For many introverts, a ringing phone is incredibly intrusive.
I’ve passed on doing business with companies simply because they required I make phone calls. When it comes to food delivery, I only choose restaurants that allow me to order online. If my phone rings, the only way I answer is if the call is coming from someone I know — and even then it’s iffy.
I really hate talking on the phone.
I know I’m not the only human who hates it, and there are plenty of us who actually have anxiety about phone calls (it’s called telephonophobia, and it’s real). Hating the phone is also a millennial thing, seeing how we grew up bridging the digital age. Really, disliking phone calls is kind of a known thing; there are entire comics, like this one, dedicated to the subject.
But I think it’s safe to say that many introverts harbor a particular abhorrence for the phone. Why? It starts with the fact that phone calls are so damn intrusive.
Why Introverts Hate Talking on the Phone
As I said, a ringing phone is incredibly intrusive. Like an alarm clock or crying baby, it demands attention RIGHT NOW! When someone calls, we have to switch gears quickly, wrenching our focus away from whatever we were doing — and when you’re deep in thought, like most introverts spend their days, that’s really irritating. Furthermore, we don’t have time to mentally prepare for the conversation, which, for introverts, can be like pulling teeth.

Challenges:
1. Copy the passage from the introverts and phone calls piece word for word, beginning at the words "But I think" and ending after "so damn intrusive.".
2. Carry on the piece about introverts disliking phone calls from the point where it stops.

Dataset excerpt:
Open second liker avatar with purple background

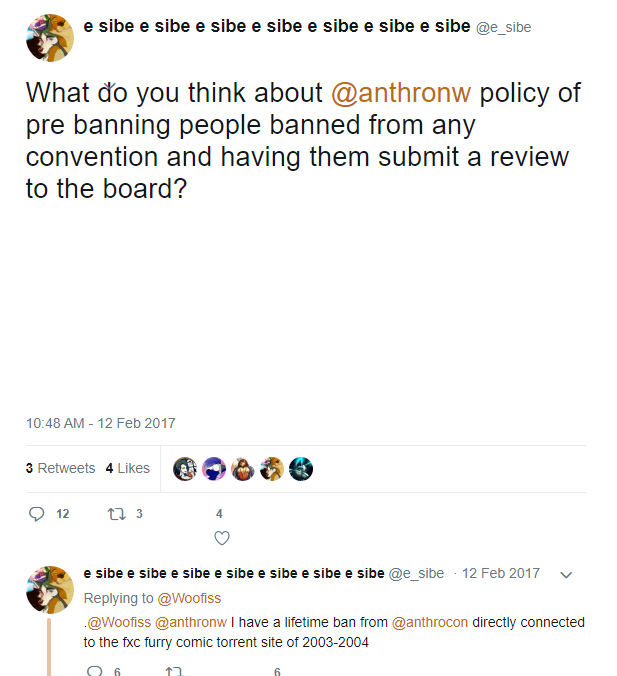pos(214,469)
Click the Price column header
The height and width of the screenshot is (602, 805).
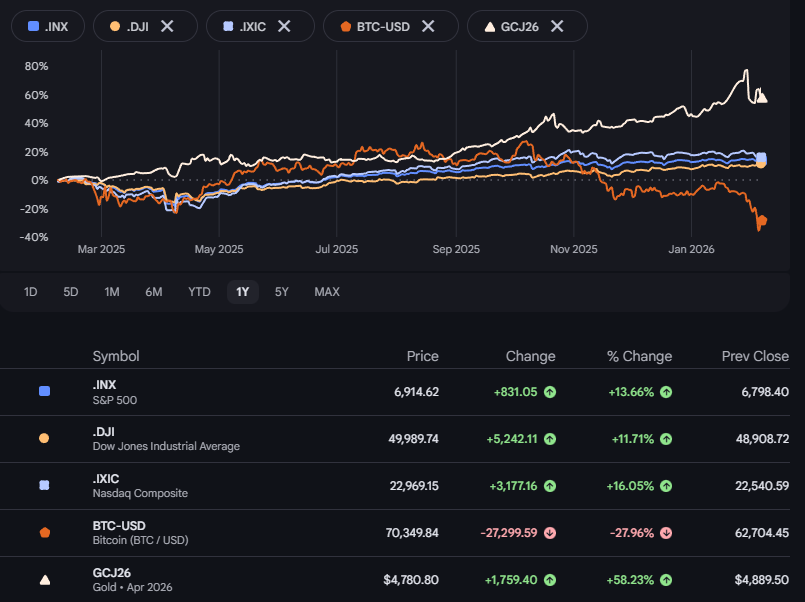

Results of the exercise:
1.
But I think it’s safe to say that many introverts harbor a particular abhorrence for the phone. Why? It starts with the fact that phone calls are so damn intrusive.

2.
Many phone calls (or at least the opening moments) are chock-full of small talk. Since the majority of introverts aren’t fond of small talk, this immediately starts the call off on an awkward note. This inane chitchat feels fake, and if you’re anything like me, you’re left wondering how much is enough to be polite before moving on to the “real” conversation.
Honestly, introverts may not be the best phone buddies. Generally speaking, we have a tendency to take our time thinking things through before we respond. (That’s also why we’re such good listeners; you’re welcome.) Those long, awkward pauses between thought and spoken word don’t translate well over the phone. And, the more talkative our phone-mate is, the less we’ll be able to say, and eventually, we may get bored and give up trying to keep the conversation alive.
Non-verbal communication (a.k.a. body language) is remarkably important to conversation. Introverts rely heavily on observation skills, and being unable to see our conversation partner can add another layer of frustration. (Zoom calls aren’t much better; here’s why.) On the phone, we can’t examine the other person’s facial expressions to discern their true feelings, or anticipate when they’re about to speak so we can avoid interrupting. Many introverts already consider social interaction to be uncomfortable at best; removing helpful visual cues just ends up making things so much worse.
Finally, focusing the whirlwind mind of an introvert on the intangible nature of telephone discourse can be incredibly difficult. There’s always a lot going on in our heads (thanks, overthinking), and piling a disembodied conversation on top can be too much sensory input for our liking. It’s so exhausting it may lead us to retreat into our thoughts. This, in turn, causes us to have to force ourselves back to the conversation. Needless to say, our phone buddy may not get the consideration they deserve.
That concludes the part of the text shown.